I must have read a hundred recipes for jam, often lengthy and enlivened with rose petals or various boozes, which is ridiculous when you consider that there is really only need for one, which could be expressed as a haiku –
weigh prepared ripe fruit,
an equal weight of sugar,
cook, add sugar, boil –
although I suppose recipe writers need to make a crust somehow. Where else would they spread their jam? If you are entering a WI competition or are very fussy about your set, you might need to follow particular recipes or at least guidelines for different kinds of fruit; if you stick to stone fruit, and add a couple of lemons to help the pectin along, though, you should be fine, although I suppose there are a few extra guidelines I normally follow.
I stress prepared fruit, as the stones (especially if you are decadently making peach jam) add quite a bit to the weight. Don’t believe recipes that tell you to skim the stones off during cooking, either – it is a nightmare without end. Always cook the fruit to the consistency you want before adding the sugar, which seems to stiffen them; the slow cooking needed to bring them back to softness will caramelise the sugar, introducing a taste you don’t want – unless you do, in which case ignore this advice. A few well-chosen spices, added with the fruit, can really lift a jam. Don’t just reach for the vanilla pods; Vanilla Is Not A Universal Seasoning (a rule to live, or at least make dessert, by there), and in any case its heady sweetness isn’t really what you want in something so sugary. A star of anise adds a lovely boiled-sweet note to a simple plum jam, but in general I like to add ‘savoury’ spices – peppercorns, cloves, bay and cardamom all contribute a tiny bitterness to the mix. Put in a pinch of salt too, as you should with everything.
Setting point, assuming you have cooked the fruit enough and your proportions were correct, is 108°C. It’s useful, if you have a probe thermometer, to use it alongside the plate test or that thing with the spoon, as one day the battery to your probe thermometer will run out or rust, and you will never buy another. I can never remember how to do that thing with the spoon, but the plate test is easy. Before you start cooking, put a plate in the fridge, then, when you think the jam might be ready, turn off the heat and put a spoonful onto the cold plate. Let it cool and poke it. If it jellifies, wrinkles, and otherwise looks like jam, it is ready; if not, cook for a bit longer and keep testing. Resist the urge to try the hot jam. I forgot to say you should be cooking in a really big pan – if you didn’t, it will probably have boiled over, ruining your hobs and possibly badly burning you, so make sure you do.

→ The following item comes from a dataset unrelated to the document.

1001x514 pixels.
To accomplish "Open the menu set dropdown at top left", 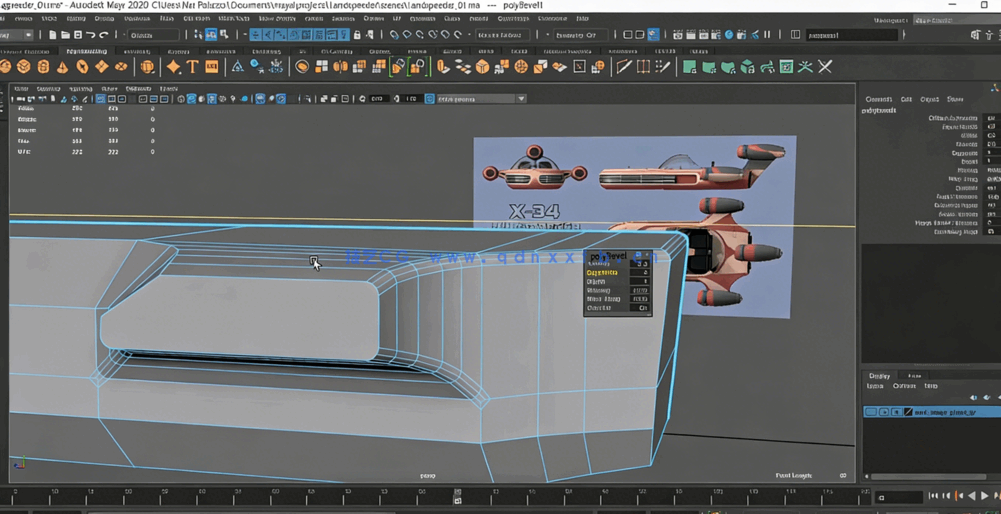I will pyautogui.click(x=28, y=35).
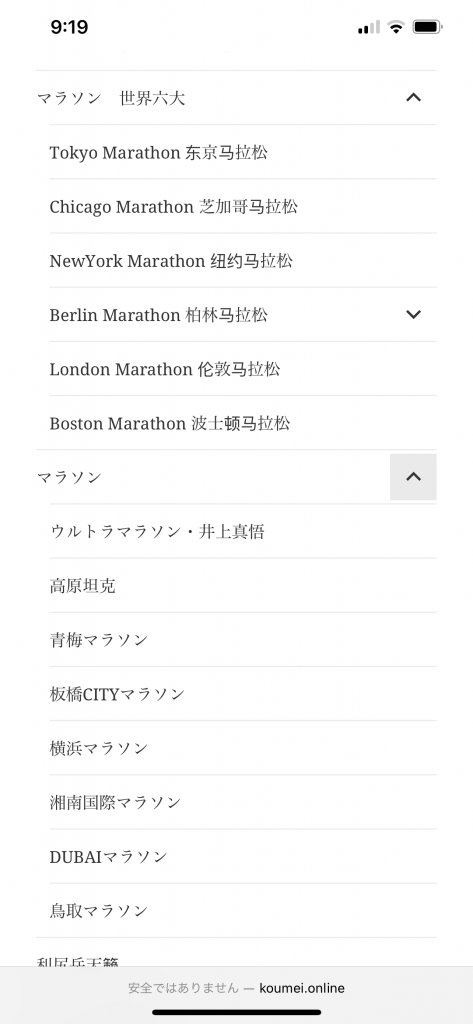Tap the battery icon in status bar
473x1024 pixels.
click(428, 27)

The jam should be bottled while hot, a process which again requires a certain amount of care and attention. I suppose once you have poured boiling jam over your foot you will, for one reason or another, never do it again. Of course you should sterilise your jars in some fashion, but if you don’t, just keep the jam in the fridge – although this would be a shame, as jams, jellies and cordials should all really be stored where the winter light can stream through them, casting stained-glass shadows on the kitchen floor.